Manchester United's Portuguese manager Jose Mourinho (L) shakes hands with Chelsea's Italian head coach Antonio Conte (R) after the final whistle of the English Premier League football match between Chelsea and Manchester United at Stamford Bridge in Lond
Manchester United manager Jose Mourinho has gone on the offensive ahead of the quarter-final against Chelsea, on one hand claiming that he doesn’t look back or obsess about his former side, while on the other hand looking back and obsessing about his former side.
First Mourinho spoke about Chelsea’s amount of preparation time compared to the other top teams in the division, saying:
The reality is that he [Chelsea manager Antonio Conte] got in his hands a situation where they have time to work, time to rest, time to relax, time to disconnect, time to travel, time to have holidays, time to go to America and enjoy America for a couple of days. They have time for all of these things, so they are in a position of privilege - the same privilege that Liverpool had a couple of years ago and they almost won the Premier League - but I don't want to say that they don't deserve credit for it.
But even more intriguing was Mourinho’s insistence that Conte’s Chelsea play a defensive, counter-attacking style:
They choose a certain style of play that I think is very adapted to the qualities of these players.
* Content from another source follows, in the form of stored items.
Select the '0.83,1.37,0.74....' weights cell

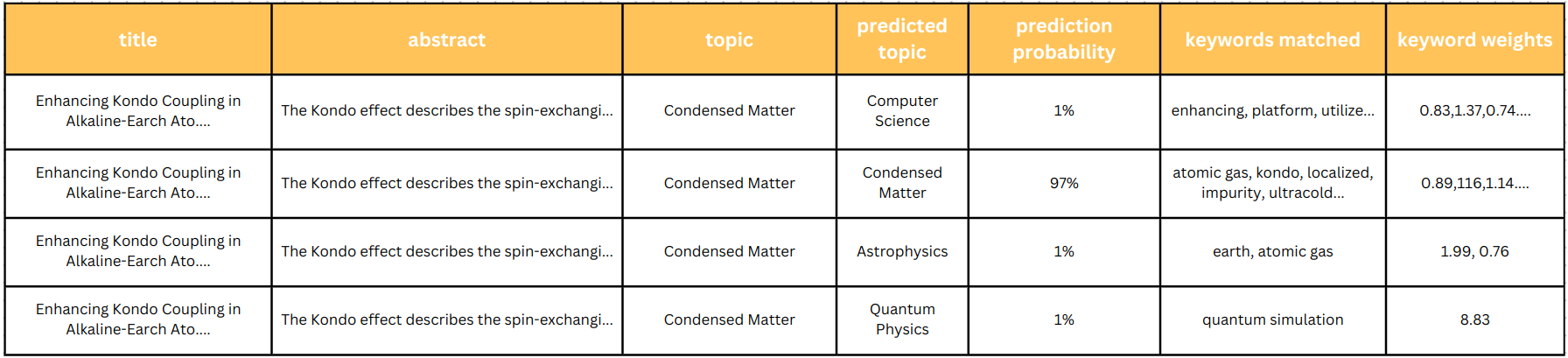[x=1474, y=111]
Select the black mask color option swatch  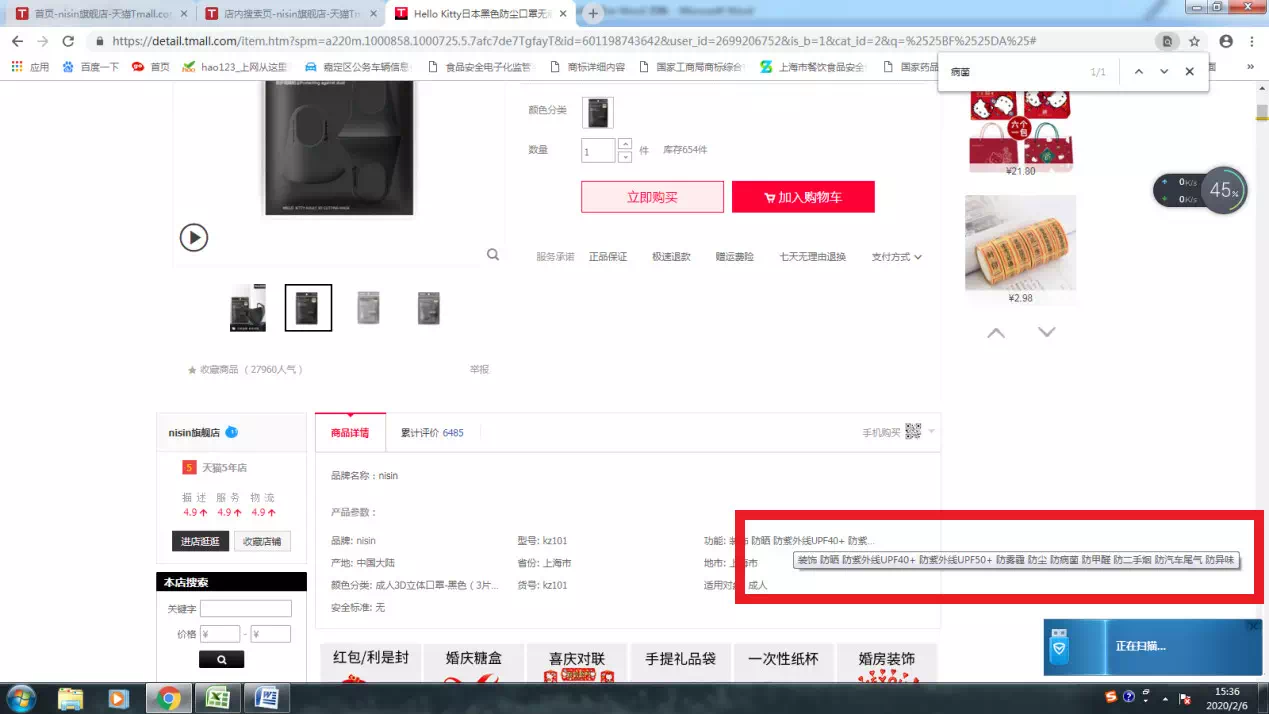tap(598, 112)
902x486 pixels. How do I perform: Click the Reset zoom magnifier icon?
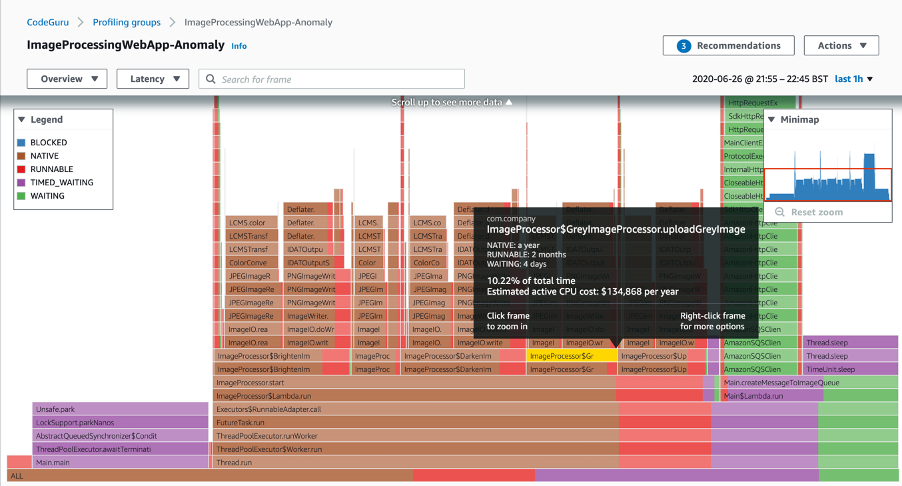780,212
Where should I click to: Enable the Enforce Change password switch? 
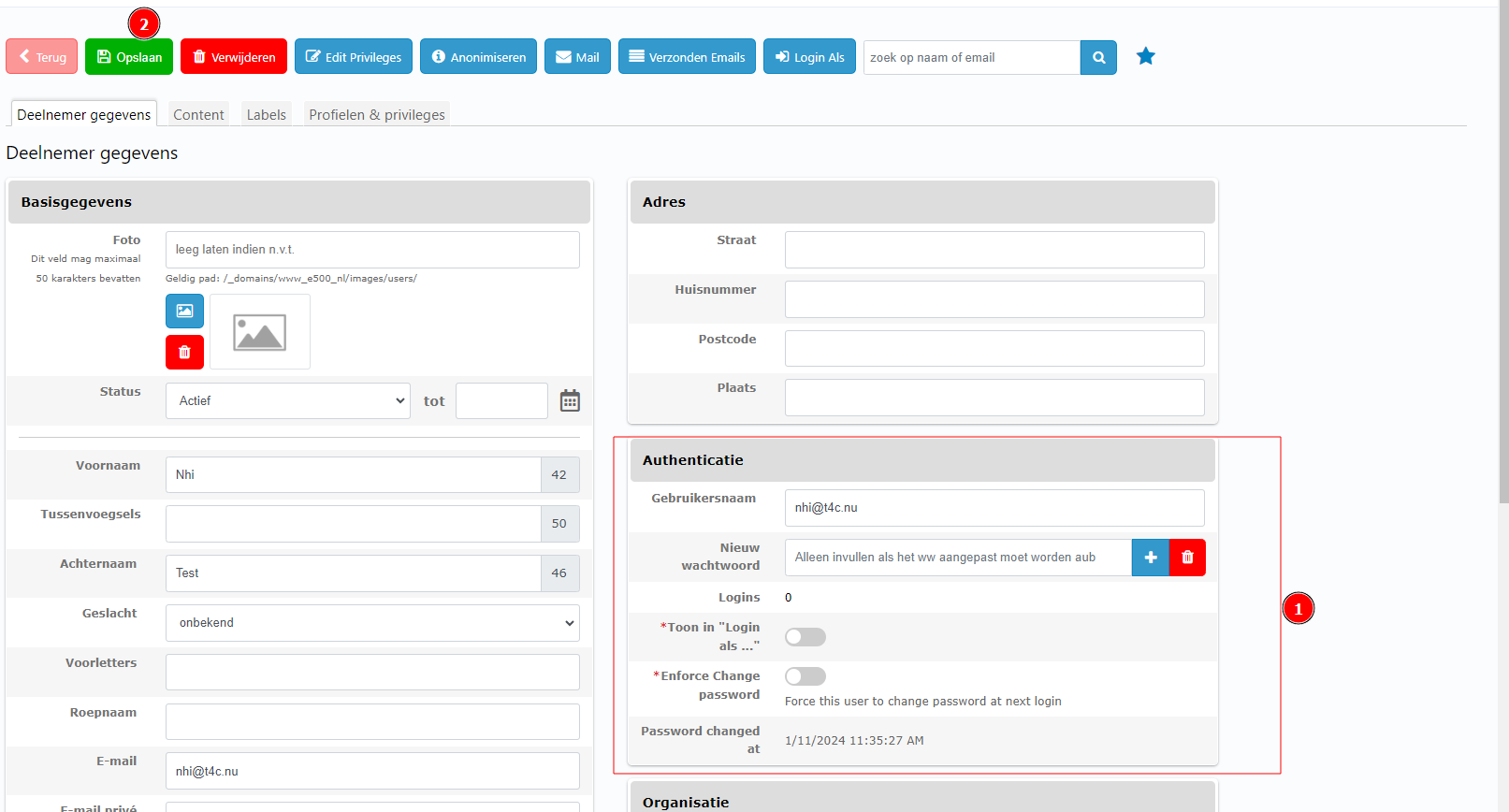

They defend a lot and well, and they counter-attack and kill opponents on the counter attack similar to my Chelsea. But the difference is they play with five at the back and I played four at the back, but the same criteria: a very strong team to defend and a team that kills on the counter attack, and they are doing very, very well and that is why they are going to be champions easily.
These are comments that will rile Chelsea fans, but why has Mourinho spoken out now and is anything that he's said true?
Chelsea’s ‘counter-attacking’ style
Chelsea's David Luiz
Image credit: Reuters
Mourinho’s snipe at Chelsea is self-serving, but parts of what he’s said are correct. However, as always he’s used a base of truth to disguise his jibes and political maneuverings… so let’s break his comments down.
"They choose a certain style of play that I think is very adapted to the qualities of these players."
This is the truth, a purposefully disarming truth. It underplays the fact that Conte has successfully brought in a three-at-the back system to a country that has been less than receptive to such ideas in the past, and also underplays the extent to which the current Chelsea boss has maximized the quality of his squad. But in essence what Mourinho has said is true, which gives his later comments a veneer of respectability that they don't deserve.
"They defend a lot and well, and they counter-attack and kill opponents on the counter attack similar to my Chelsea."
Here we go, this is where it gets interesting. “They defend a lot” is a misleading interpretation of Chelsea’s style this season. Yes, they do often keep possession in defensive and midfield areas, but that’s designed to draw out opponents, not as a defensive tactic. The non-selection of John Terry is as clear an indication as any that Chelsea don’t defend a lot. If Conte had based his side around relying on defence then Terry would have played a part, but instead the line is pushed high to aid the attack, not to add security at the back.
And Mourinho’s also incorrect in saying that Chelsea “kill opponents on the counter attack similar to my Chelsea”. Any squad containing players like Eden Hazard and Willian would be dangerous on the break, but it’s not the preferred method of Conte’s Chelsea. As with Tottenham’s 3-4-2-1, the aim of Conte’s team is to overload attacking areas, pull defences out of shape and create an extra man on the outside. Counter-attacking is not the aim, and Conte has taken the bait, responding with:
I have to tell you one thing, not only here [at Chelsea], but I never, ever, ever train for the counter-attack.
"The difference is they play with five at the back and I played four at the back."
Mourinho's really playing fast and loose with reality on this, hoping that onlookers' grasp of tactical shapes will be weak enough to believe that what he's saying supports his claim that Chelsea are "defensive".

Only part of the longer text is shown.